Developer idc released some scripts to decrypt the PS4 Update files (PS4UPDATE.PUP). The scripts rely on PS4 Kernel functions and (obviously?) will require a hacked PS4 for you to run them.
In the old days of the PSP, decrypting a new firmware update allowed CFW creators to inject some of the “new” files from the latest official update into their CFW, giving a console running on a somewhat old firmware, access to the latest features of the new firmware.
Decrypting firmware updates would also be useful to investigate changes between firmwares. This can help security researchers and hackers to find what was patched in a recent firmware, and through the diff, understand where a vulnerability used to be in older firmwares.

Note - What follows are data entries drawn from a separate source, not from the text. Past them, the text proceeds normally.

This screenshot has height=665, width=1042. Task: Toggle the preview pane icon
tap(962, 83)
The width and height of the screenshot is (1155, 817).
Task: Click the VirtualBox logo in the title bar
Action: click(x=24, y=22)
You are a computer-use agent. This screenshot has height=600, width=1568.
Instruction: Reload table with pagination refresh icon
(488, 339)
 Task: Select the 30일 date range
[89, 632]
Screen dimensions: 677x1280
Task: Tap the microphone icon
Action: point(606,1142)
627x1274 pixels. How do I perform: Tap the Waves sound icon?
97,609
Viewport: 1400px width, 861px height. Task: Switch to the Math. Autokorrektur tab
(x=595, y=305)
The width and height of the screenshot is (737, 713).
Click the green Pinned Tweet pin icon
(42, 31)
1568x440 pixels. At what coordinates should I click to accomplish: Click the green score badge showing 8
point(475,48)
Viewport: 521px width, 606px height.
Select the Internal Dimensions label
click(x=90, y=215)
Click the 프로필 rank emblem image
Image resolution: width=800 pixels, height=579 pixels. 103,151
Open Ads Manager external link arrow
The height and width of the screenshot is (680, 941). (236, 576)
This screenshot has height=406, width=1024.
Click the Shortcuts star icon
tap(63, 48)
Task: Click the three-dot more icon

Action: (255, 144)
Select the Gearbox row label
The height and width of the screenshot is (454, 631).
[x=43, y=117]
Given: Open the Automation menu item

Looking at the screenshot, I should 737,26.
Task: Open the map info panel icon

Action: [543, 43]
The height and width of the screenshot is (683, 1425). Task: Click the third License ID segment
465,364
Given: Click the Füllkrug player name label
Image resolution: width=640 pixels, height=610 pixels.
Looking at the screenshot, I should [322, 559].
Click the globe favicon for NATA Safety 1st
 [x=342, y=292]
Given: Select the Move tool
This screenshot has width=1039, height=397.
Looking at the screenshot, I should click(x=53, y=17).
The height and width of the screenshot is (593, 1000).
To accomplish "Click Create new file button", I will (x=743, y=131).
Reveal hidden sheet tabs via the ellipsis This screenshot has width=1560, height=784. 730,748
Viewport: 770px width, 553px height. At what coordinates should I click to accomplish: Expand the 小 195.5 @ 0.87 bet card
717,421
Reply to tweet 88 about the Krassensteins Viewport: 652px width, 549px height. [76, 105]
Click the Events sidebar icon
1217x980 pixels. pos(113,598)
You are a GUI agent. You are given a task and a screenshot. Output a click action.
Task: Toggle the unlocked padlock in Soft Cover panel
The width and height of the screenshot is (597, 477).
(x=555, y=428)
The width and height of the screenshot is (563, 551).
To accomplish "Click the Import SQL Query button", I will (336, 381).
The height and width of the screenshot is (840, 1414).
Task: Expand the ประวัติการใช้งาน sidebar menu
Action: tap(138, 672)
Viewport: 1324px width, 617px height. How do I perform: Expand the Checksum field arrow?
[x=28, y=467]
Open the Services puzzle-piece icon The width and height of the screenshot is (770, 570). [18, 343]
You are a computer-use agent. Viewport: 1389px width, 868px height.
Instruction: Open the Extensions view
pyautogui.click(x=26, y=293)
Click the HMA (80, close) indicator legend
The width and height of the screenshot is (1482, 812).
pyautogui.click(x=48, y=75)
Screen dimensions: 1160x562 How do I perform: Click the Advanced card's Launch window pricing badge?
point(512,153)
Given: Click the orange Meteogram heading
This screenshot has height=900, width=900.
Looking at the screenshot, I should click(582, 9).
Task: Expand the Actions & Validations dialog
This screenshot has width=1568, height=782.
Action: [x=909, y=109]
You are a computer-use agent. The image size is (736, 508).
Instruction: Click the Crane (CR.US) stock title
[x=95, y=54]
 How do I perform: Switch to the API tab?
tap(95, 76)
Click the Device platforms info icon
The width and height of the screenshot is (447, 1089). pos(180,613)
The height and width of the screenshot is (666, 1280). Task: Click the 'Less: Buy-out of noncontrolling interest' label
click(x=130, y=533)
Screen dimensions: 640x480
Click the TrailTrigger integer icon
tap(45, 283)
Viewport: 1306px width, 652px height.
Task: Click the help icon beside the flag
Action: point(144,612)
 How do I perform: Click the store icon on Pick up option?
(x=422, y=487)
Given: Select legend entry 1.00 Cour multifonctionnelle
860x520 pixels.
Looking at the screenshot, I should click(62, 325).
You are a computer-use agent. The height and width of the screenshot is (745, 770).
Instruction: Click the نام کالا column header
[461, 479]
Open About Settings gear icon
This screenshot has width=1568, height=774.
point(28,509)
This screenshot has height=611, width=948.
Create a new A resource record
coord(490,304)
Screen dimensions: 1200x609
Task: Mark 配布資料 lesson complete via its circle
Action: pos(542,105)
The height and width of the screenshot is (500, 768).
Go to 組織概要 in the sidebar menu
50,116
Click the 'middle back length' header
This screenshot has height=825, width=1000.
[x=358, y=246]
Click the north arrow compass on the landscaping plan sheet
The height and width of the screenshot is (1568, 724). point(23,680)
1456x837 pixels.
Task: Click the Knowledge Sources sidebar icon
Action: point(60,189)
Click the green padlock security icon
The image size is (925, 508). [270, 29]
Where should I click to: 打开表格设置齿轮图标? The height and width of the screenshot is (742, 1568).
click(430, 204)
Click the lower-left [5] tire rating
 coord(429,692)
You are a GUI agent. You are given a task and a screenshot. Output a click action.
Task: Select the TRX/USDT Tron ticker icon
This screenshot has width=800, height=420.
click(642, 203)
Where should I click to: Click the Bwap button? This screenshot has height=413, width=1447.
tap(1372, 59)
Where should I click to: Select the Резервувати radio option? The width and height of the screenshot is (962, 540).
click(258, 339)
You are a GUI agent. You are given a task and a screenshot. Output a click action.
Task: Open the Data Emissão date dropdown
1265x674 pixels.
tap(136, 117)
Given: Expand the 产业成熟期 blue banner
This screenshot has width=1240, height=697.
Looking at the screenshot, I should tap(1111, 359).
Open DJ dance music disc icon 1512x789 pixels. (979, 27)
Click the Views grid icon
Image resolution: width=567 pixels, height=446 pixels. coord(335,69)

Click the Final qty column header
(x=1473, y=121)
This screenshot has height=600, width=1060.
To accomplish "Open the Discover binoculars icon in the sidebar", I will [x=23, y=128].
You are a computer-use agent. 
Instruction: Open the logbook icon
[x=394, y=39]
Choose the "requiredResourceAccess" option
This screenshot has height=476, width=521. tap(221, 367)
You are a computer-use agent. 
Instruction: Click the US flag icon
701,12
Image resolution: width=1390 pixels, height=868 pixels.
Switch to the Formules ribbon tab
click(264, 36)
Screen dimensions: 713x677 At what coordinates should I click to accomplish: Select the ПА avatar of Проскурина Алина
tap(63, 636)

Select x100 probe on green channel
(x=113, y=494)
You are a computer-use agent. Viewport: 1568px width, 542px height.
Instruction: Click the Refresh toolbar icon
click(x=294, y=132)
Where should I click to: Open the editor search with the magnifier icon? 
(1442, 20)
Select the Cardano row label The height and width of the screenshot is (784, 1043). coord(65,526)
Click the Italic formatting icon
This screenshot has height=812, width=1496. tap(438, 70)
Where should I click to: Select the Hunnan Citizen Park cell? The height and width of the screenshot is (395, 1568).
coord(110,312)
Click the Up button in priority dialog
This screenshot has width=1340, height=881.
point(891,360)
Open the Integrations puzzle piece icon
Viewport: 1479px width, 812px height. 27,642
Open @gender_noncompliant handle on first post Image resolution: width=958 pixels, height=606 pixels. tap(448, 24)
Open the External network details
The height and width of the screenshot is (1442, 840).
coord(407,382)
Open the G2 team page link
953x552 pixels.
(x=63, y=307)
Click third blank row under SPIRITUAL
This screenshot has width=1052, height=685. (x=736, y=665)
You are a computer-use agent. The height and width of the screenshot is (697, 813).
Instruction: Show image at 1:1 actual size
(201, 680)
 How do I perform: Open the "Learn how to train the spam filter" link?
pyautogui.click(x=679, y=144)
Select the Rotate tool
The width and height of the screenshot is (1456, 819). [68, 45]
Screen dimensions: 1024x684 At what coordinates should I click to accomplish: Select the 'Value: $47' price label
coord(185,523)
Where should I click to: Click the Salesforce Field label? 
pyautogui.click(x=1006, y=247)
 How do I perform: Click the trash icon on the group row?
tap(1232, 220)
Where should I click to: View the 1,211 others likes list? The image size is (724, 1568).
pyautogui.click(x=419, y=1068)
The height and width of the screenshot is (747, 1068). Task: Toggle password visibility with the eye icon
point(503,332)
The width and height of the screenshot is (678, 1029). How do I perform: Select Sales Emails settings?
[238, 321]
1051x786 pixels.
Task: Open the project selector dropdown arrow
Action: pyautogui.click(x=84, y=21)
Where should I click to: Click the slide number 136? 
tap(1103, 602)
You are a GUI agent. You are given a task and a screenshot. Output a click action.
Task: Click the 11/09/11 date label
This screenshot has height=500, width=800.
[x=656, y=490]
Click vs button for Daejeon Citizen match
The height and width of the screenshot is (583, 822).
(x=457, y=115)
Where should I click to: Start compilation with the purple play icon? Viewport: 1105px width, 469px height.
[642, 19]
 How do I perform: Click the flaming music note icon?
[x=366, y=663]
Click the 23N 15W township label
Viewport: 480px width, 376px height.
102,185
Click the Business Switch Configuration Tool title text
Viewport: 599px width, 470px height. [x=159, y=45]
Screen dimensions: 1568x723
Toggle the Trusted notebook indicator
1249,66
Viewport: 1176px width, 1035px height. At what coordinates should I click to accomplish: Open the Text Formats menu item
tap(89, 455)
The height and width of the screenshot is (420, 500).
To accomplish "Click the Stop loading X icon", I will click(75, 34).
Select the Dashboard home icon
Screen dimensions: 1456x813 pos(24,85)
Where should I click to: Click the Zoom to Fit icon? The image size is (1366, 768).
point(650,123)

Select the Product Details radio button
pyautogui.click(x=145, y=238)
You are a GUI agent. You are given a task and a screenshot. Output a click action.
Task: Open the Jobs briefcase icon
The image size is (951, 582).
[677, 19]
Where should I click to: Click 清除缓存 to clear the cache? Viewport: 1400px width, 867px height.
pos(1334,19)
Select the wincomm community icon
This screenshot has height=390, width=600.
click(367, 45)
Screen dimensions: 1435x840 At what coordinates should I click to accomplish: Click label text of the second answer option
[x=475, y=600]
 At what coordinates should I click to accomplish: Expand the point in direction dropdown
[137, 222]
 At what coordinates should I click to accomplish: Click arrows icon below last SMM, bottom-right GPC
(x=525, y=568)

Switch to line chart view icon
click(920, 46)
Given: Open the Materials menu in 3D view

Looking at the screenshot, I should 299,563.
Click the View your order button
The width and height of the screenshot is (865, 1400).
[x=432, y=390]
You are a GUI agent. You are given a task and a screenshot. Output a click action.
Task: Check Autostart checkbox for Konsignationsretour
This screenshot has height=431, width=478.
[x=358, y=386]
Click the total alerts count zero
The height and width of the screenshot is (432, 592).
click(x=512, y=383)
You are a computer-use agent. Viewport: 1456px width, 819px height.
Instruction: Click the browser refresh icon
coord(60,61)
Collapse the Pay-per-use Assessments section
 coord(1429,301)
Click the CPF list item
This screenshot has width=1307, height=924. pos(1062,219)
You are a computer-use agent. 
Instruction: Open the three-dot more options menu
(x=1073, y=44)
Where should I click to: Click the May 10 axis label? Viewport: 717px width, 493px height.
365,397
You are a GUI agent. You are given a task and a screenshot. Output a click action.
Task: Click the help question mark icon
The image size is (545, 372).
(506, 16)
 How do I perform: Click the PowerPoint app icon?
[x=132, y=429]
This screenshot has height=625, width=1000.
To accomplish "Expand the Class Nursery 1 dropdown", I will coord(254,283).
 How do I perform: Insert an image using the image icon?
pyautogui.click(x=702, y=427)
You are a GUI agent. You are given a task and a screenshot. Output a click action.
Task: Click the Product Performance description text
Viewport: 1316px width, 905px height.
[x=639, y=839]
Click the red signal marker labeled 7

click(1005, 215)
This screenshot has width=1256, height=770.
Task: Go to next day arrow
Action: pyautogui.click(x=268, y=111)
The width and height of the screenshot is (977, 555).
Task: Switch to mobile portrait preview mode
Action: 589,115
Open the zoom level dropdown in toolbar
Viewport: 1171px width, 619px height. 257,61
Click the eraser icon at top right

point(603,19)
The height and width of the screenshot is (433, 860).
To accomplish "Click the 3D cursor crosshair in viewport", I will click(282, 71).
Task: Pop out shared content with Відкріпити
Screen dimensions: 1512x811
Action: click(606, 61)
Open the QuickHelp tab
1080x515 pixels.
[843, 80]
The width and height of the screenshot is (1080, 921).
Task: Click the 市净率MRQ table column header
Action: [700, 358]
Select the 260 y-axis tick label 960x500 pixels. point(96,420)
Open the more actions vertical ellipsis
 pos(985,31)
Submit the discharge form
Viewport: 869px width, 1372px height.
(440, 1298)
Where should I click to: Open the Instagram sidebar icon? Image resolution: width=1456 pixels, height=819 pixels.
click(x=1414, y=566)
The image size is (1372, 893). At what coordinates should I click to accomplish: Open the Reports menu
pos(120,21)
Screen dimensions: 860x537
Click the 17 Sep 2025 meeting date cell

Idc mentions that the PS4 will sometimes refuse to decrypt a given PUP file, in particular:
Versions older than the installed version (for the most part, there’s exceptions for things like beta versions).
Versions for a different product code (retail cannot decrypt test or debug updates).
The full description from the readme:
A utility to invoke the PS4 kernel to decrypt the contents of an update file.
The default (hardcoded) operation is to decrypt /mnt/usb0/PS4UPDATE.PUP.
This will output a number of files (depending if a normal or a recovery update):
These decrypted updates can then be unpacked using pup_unpack.